Es war genauso mühsam wie erwartet, die angesetzte Masse durchtränkter Schlehenfrüchte aus den enghalsigen Flaschen zu bekommen. Der Ansatz war eigentlich etwa einen Monat überfällig, so dass es höchste Zeit war, den Likör weiterzuverarbeiten.
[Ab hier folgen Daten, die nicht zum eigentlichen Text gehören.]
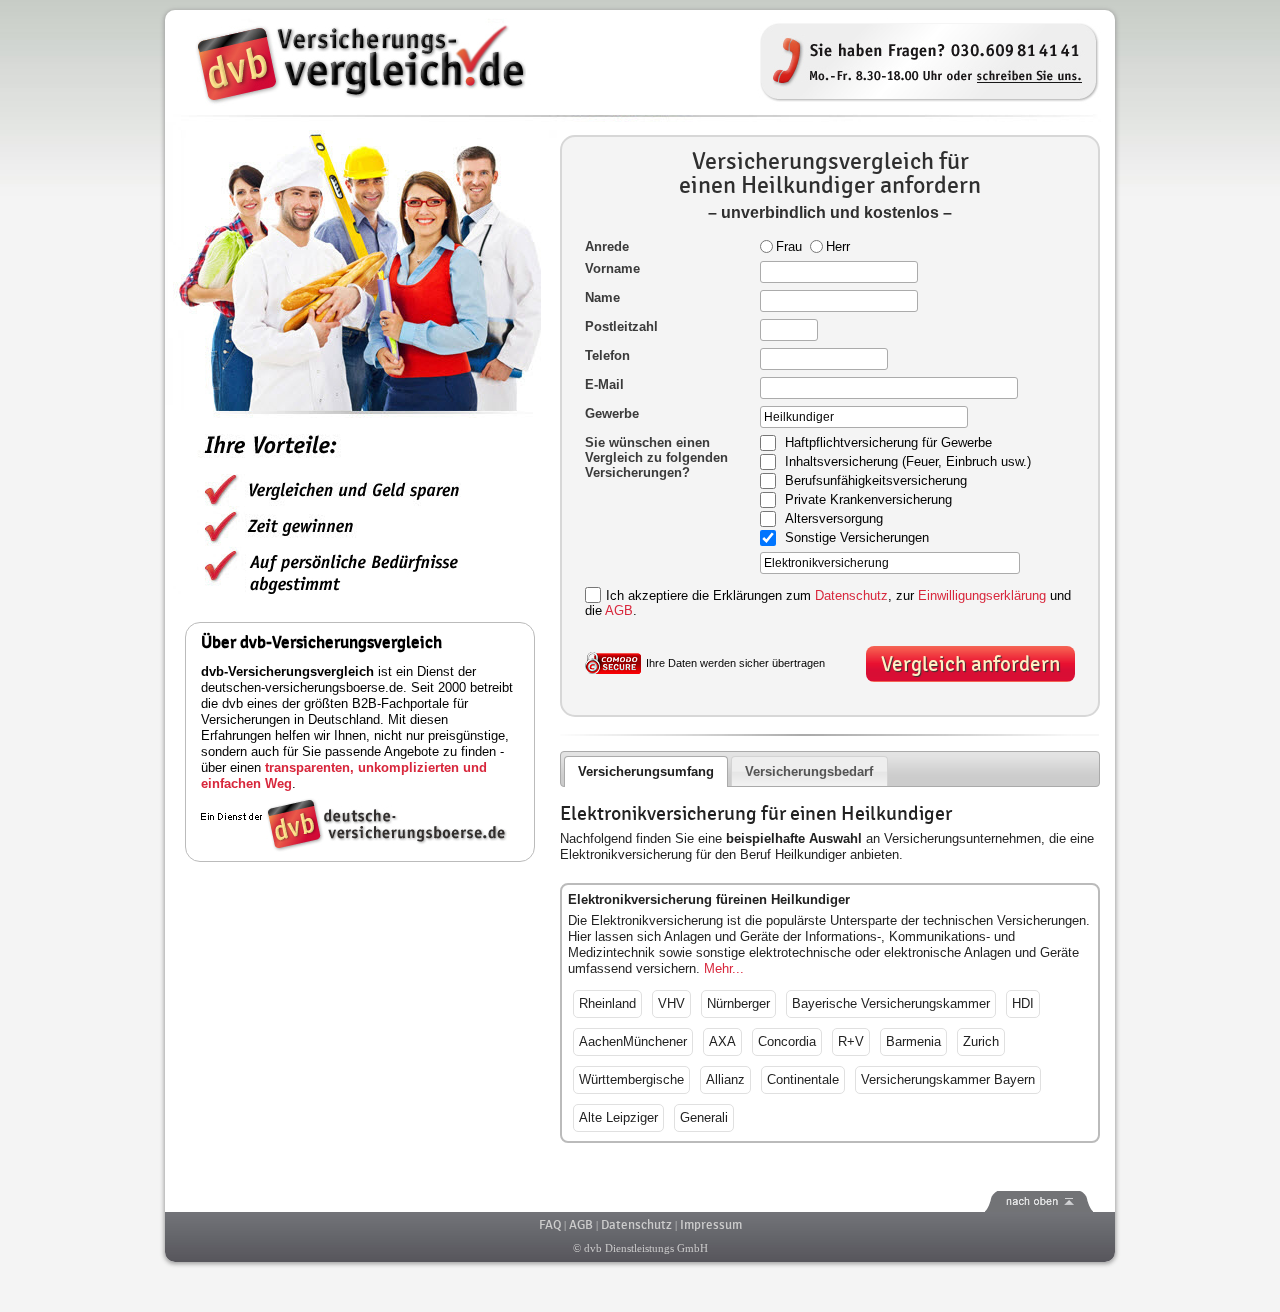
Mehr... (724, 968)
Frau (789, 246)
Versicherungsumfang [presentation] (646, 771)
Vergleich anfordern (970, 664)
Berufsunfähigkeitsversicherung (876, 481)
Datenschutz (851, 595)
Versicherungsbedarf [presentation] (809, 771)
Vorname (612, 268)
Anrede (607, 246)
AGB (619, 610)
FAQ (550, 1225)
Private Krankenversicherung (868, 500)
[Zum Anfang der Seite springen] (640, 1201)
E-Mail (604, 384)
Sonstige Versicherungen (857, 538)
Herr (838, 246)
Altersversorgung (834, 519)
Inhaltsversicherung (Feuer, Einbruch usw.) (908, 462)
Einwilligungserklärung (982, 595)
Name (602, 297)
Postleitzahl (621, 326)
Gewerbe (612, 413)
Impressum (711, 1225)
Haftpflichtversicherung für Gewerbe (888, 443)
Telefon (607, 355)
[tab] (646, 771)
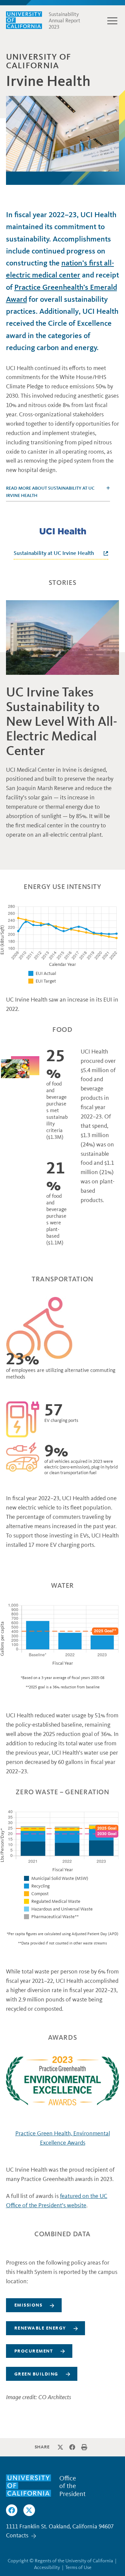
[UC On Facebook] (12, 2510)
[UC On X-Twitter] (29, 2510)
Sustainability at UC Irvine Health (54, 553)
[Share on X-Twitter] (60, 2447)
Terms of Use (78, 2567)
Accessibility (47, 2567)
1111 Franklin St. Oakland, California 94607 (60, 2526)
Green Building (36, 2374)
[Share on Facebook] (72, 2447)
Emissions (28, 2305)
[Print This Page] (84, 2447)
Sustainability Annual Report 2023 (64, 20)
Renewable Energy (40, 2328)
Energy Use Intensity (62, 887)
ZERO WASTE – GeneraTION (62, 1792)
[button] (112, 20)
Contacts (17, 2535)
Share (42, 2447)
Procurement (33, 2351)
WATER (62, 1585)
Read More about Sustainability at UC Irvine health (50, 491)
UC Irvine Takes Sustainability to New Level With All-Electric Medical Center (61, 721)
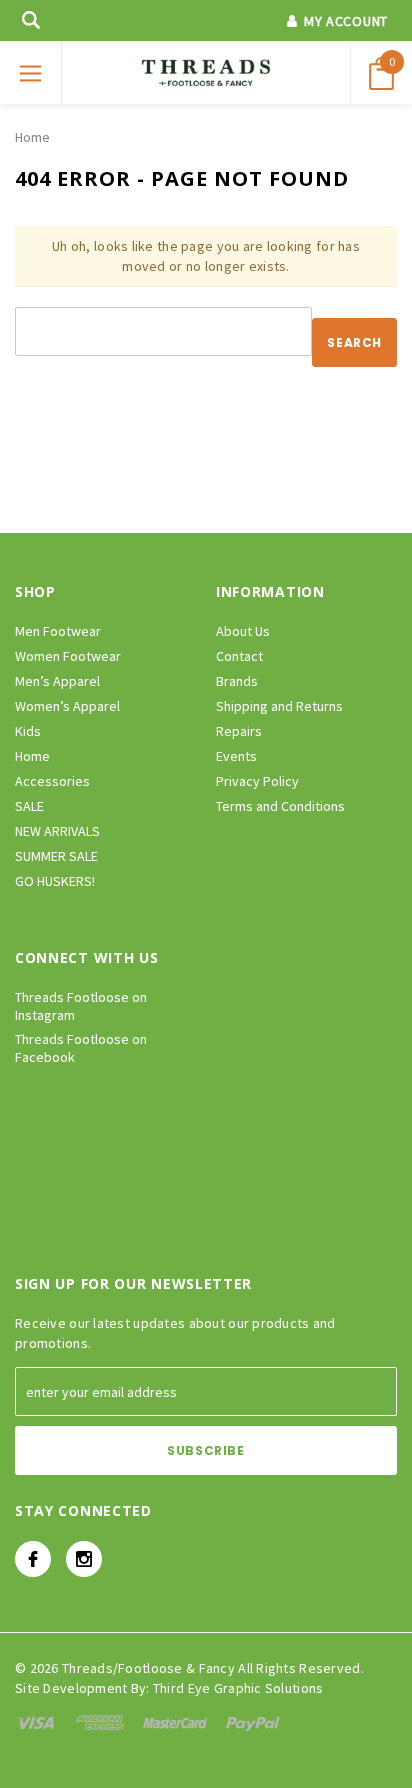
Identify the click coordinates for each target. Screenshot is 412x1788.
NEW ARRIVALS (57, 831)
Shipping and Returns (279, 706)
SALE (29, 806)
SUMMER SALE (56, 856)
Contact (239, 656)
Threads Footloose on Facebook (81, 1048)
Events (236, 756)
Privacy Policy (257, 781)
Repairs (239, 731)
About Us (243, 631)
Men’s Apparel (57, 681)
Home (32, 137)
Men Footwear (58, 631)
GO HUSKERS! (55, 881)
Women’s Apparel (67, 706)
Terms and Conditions (280, 806)
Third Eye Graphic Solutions (238, 1688)
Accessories (52, 781)
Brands (237, 681)
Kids (28, 731)
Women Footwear (68, 656)
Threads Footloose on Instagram (81, 1006)
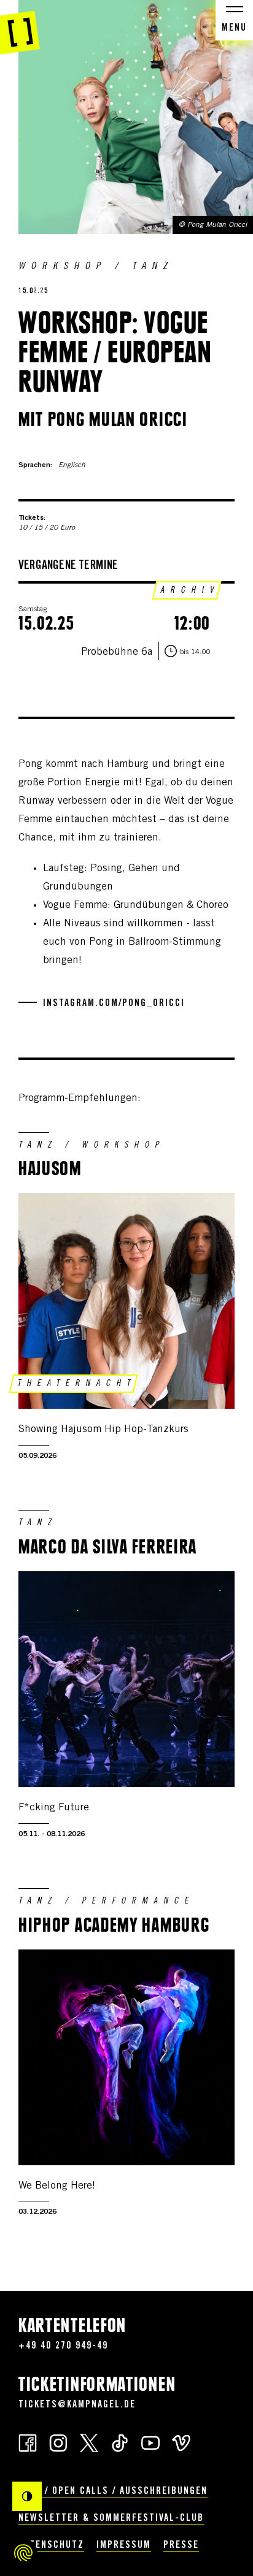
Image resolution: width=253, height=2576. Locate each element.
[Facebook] (27, 2442)
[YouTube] (150, 2442)
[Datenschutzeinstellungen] (23, 2553)
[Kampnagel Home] (20, 27)
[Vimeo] (181, 2442)
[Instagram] (58, 2442)
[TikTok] (120, 2442)
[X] (89, 2442)
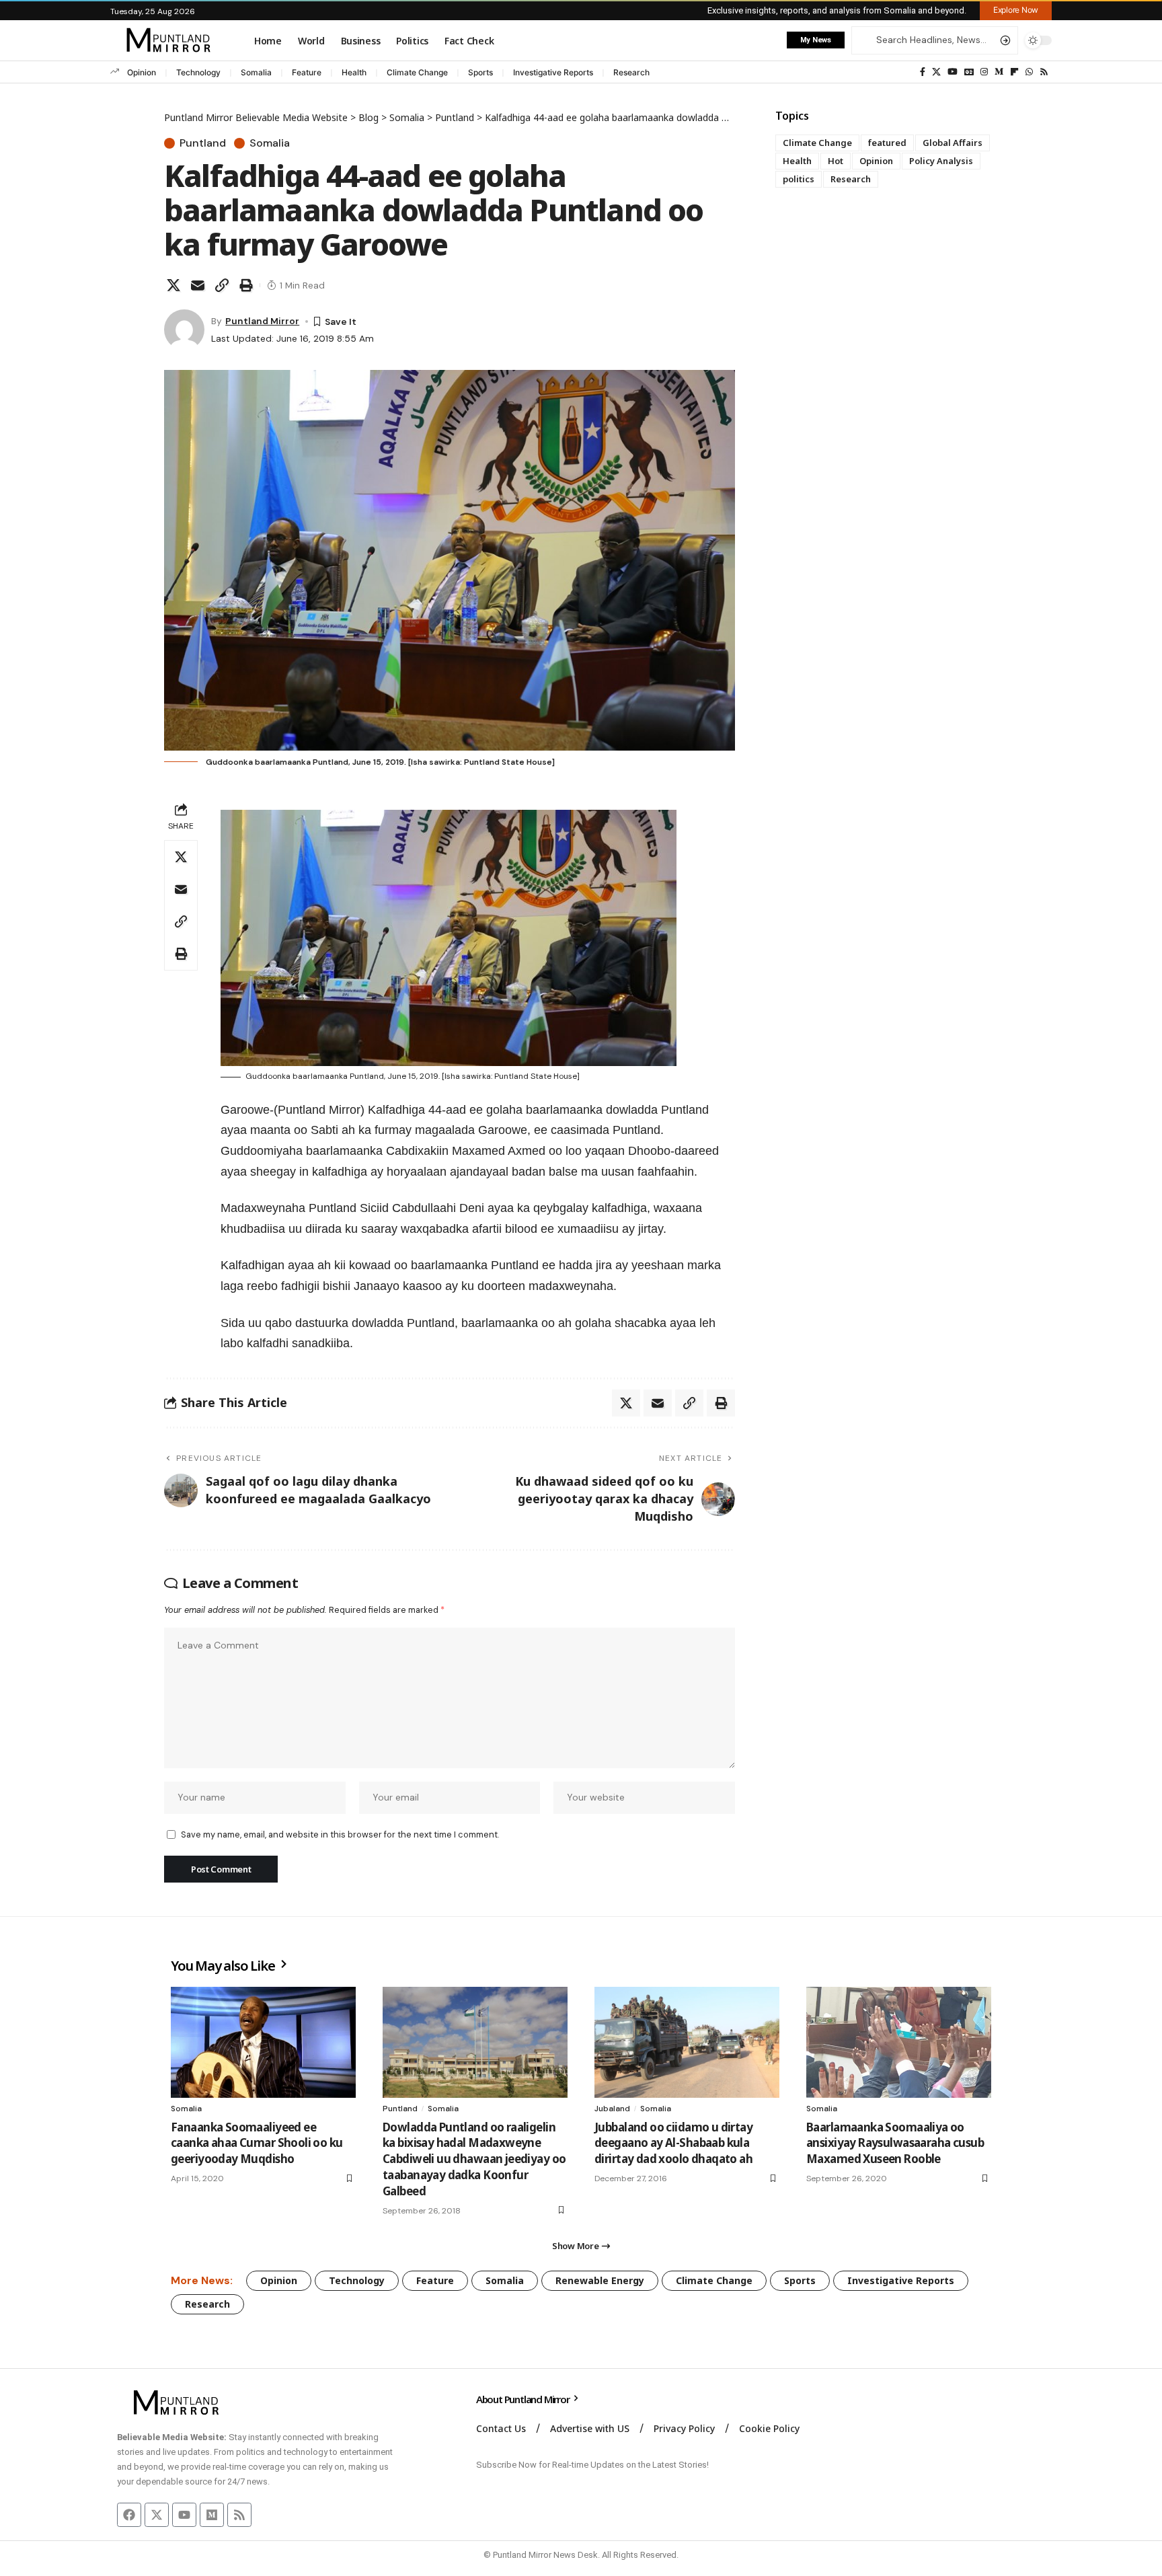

Was ich nicht mehr in Erinnerung hatte, aber dann in dem alten Baumbuch nachgelesen habe, war die Reihenfolge der Zutaten. Im Buch ist es so beschrieben, dass auch schon der Zucker, die Rosinen und verschiedene Gewürze, wie Nelken und eine Vanilleschote, zusammen mit dem Schnaps in den Ansatz gegeben wird. Von anderen Ansätzen bin ich dieses Vorgehen eher nicht gewohnt, deshalb habe ich es hier auch erstmal nur mit den Früchten gemacht. Jedenfalls habe ich heute die übrigen Zutaten erst hinzugegeben, nachdem ich den reinen Saft gewonnen hatte. Der Ansatz muss jetzt noch einmal einige Monate stehen und dann erneut abgeseit werden. Ich sehe ganz gute Chancen, dass das ein wohlschmeckender, runder Likör wird. Eventuell müssen wir ihn noch etwas strecken, da aktuell der Alkoholgehalt für Likör etwas zu hoch sein dürfte, aber das ist das wenigste. Immerhin sind es gut 2 Liter geworden. Das sollte für den gelegentlichen Genuss dieser Spezialität wieder für eine ganze Weile ausreichen.